China also defended its decision to veto the UN resolution and rejected Hague criticism of the vote as "extremely irresponsible" and "totally unacceptable".
With no sign of a break in the diplomatic deadlock, urgent efforts were under way aimed at building as broad an international coalition as possible to keep up the diplomatic pressure on Damascus. A "friends of Syria" conference is expected to be called in the next few days to agree joint measures, including fresh sanctions, anti-Assad resolutions at the UN general assembly, and diplomatic support for the opposition Syrian National Council with the aim ofcreating a credible alternative to the Assad regime. The next steps will be decided at meetings of the Gulf Co-operation Council on Saturday and the Arab League on Sunday. Most observers, however, believe Assad can weather such pressure as long as he can rely on backing from Moscow and Beijing.
Turkey declared it was launching its own initiative to confront what it warned was becoming a grave political and humanitarian crisis. The prime minister, Recep Tayyip Erdogan, has spoken by telephone to the Russian president, Dmitry Medvedev, and the foreign minister, Ahmet Davotuglu, flew to Washington to press for an emergency international conference. Western capitals support the Turkish initiative but argue the leading role and venue is better left to Arab states.
Turkey's ambassador to London, Ahmet Ünal Çeviköz, said Turkey would not insist on hosting a conference. He said: "The important thing is to form as wide as possible an international platform of like-minded countries to show the determination of the international community that there is no possibility of a return to the status quo ante. Assad thinks he can buy time but we have to show we have no more confidence in him."

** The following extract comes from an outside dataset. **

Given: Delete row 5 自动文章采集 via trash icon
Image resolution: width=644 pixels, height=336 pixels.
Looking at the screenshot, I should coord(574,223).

Çeviköz said his government believed the death toll was "much more severe" than the 5,000-7,000 reported, and argued that priority should be given to ending the violence and addressing the humanitarian needs of the Syrian people.
"The people of Homs are facing not just bombardment but a blockade of the city, with a serious lack of food and medicine," the ambassador said. "There needs to be contingency planning on ways of reaching out to people and regions in Syria which are facing this crisis."
Turkey has floated the idea of a humanitarian corridor or a safe zone for displaced populations, but Çeviköz said those decisions would have to be taken at the proposed international conference.
If Russia and China continued to oppose such concerted action, he added: "They will have the responsibility of being the culprits in a humanitarian crisis."